Justiça silenciosa

em 15 de Julho de 2025
Na França do início do século XX, o impressionismo musical de Claude Debussy utilizava o atonalismo como um recurso para expressar aquilo que é obscuro, incerto ou “ímpar”, nas palavras de Charles Baudelaire. Na peça Clair de Lune, por exemplo, o ouvinte é conduzido a uma atmosfera nebulosa, sensível e sugestiva. As quebras de ritmo, a ausência de notas graves em certos momentos e as oscilações entre escalas ascendentes e descendentes produzem a sensação de suspensão, como se o som estivesse “no ar”. Esses recursos não apenas aproximam a música da pintura impressionista como também influenciaram diversas formas de arte pelo mundo — inclusive no Brasil.
Ao atravessar o Atlântico, essa estética se transformou e ganhou significados próprios.

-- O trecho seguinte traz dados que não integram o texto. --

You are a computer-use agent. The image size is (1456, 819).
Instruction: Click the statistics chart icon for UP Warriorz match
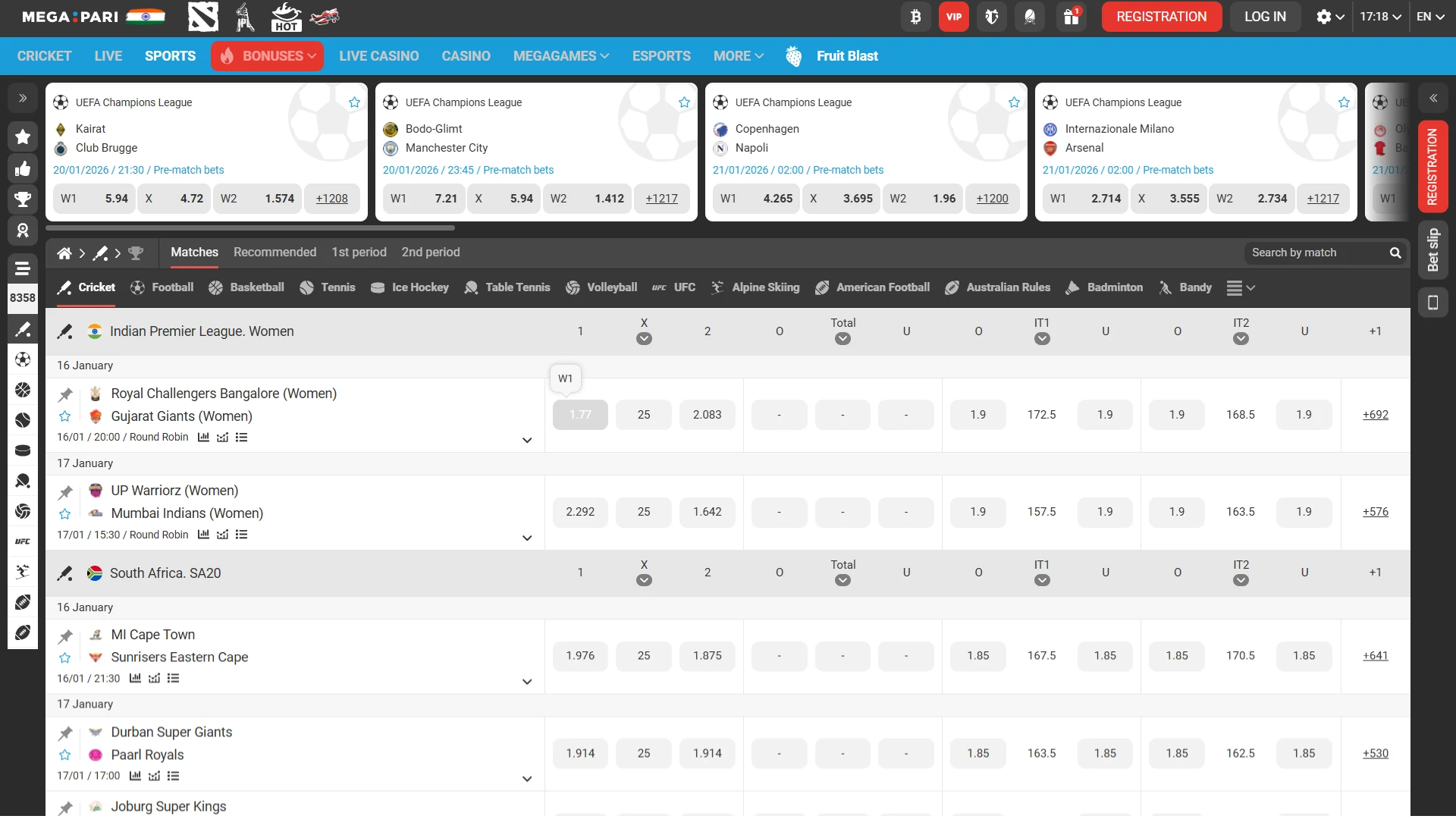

Compositores como Villa-Lobos, por exemplo, incorporaram elementos como a poliharmonia e a poliritmia para expressar a pluralidade do Brasil, construindo uma identidade sonora que refletia a mistura de raças e culturas do país. Essa mesma lógica de fragmentação, musicalidade e sensorialidade encontra eco na poesia simbolista e modernista brasileira.
Neste trabalho, propomos uma análise comparada entre dois poemas que manifestam fortemente essa fusão entre palavra e som: Violões que choram, de Cruz e Souza, e Debussy, de Manuel Bandeira. Nosso foco será os aspectos modernos dessas composições poéticas, guiando-nos especialmente pelas reflexões de Baudelaire em O pintor da vida moderna.
No poema de Cruz e Souza, observamos já na primeira estrofe a evocação do violão como símbolo de melancolia e evocação sensorial: “violões dormentes, mornos [...] choros ao vento”. A escolha vocabular transmite uma atmosfera de suspensão e eco, remetendo diretamente à experiência auditiva de ouvir um instrumento de cordas. Ao longo do poema, as imagens de “cordas vivas”, “sons que soluçam” e “mágoas amargas” expandem essa impressão, criando um fluxo lírico que se assemelha a uma peça musical carregada de emoção.
O aspecto sinestésico também é marcante: o eu lírico mistura sensações visuais, auditivas e táteis, transportando o leitor para uma dimensão de sonho, memória e lamento. A aliteração com a letra “v” — “volúpias dos violões, vozes veladas, vagam nos velhos vórtices velozes” — intensifica a musicalidade do texto e simboliza a vibração das cordas. A linguagem de Cruz e Souza se torna um eco do próprio som que descreve, criando uma unidade estética entre forma e conteúdo.
Já o poema Debussy, de Manuel Bandeira, apresenta uma abordagem aparentemente mais simples, mas não menos sofisticada. A repetição de movimentos — “Para cá, para lá...” — e a imagem do novelo oscilando nas mãos de uma criança evocam exatamente os movimentos pendulares de Clair de Lune. Ao associar essa oscilação a um quase adormecer, o poema mergulha em uma atmosfera impressionista, onde o ritmo suave e a fragmentação da forma geram uma sensação de leveza, suspensão e efemeridade.
Bandeira, ao nomear seu poema com o nome do compositor, explicita sua intenção de transpor para a poesia os mesmos efeitos que Debussy produzia com sua música. A estrutura do poema é breve, leve, e carrega um silêncio implícito — um silêncio que dialoga com os trechos mais etéreos da suíte Bergamasque. Tal como Debussy acreditava que a música não precisava fazer pensar, mas sim sentir, Bandeira sugere que a poesia pode funcionar da mesma maneira.
Ambos os poemas, apesar das diferenças formais, compartilham características centrais da estética moderna delineada por Baudelaire. São obras que abandonam o rigor da tradição clássica e se voltam para a subjetividade, para o instante, para o fragmento. Trabalham com o “presente, o efêmero e o transitório”, como escreveu o próprio Baudelaire, e revelam um Brasil que, no início do século XX, também se encontrava imerso em profundas transformações sociais, culturais e urbanas.
Enquanto Cruz e Souza traduz o impacto da modernidade com imagens noturnas e sons lacerantes que ecoam em ruas desertas e lembranças nebulosas, Bandeira escolhe o minimalismo lírico e sonoro para retratar a delicadeza e a impermanência da experiência estética moderna. Ambos os poetas nos mostram, cada um à sua maneira, que a modernidade não é apenas um momento histórico, mas uma sensibilidade — uma forma de ver, de sentir e de criar.
Baudelaire, Charles. O pintor da vida moderna. São Paulo: Autêntica Editora, 2010.
Cruz e Souza. Violões que choram.
Bandeira, Manuel. Debussy.
Debussy, Claude. Clair de Lune, em Suite Bergamasque.
Villa-Lobos, Heitor. Composições para piano e orquestra.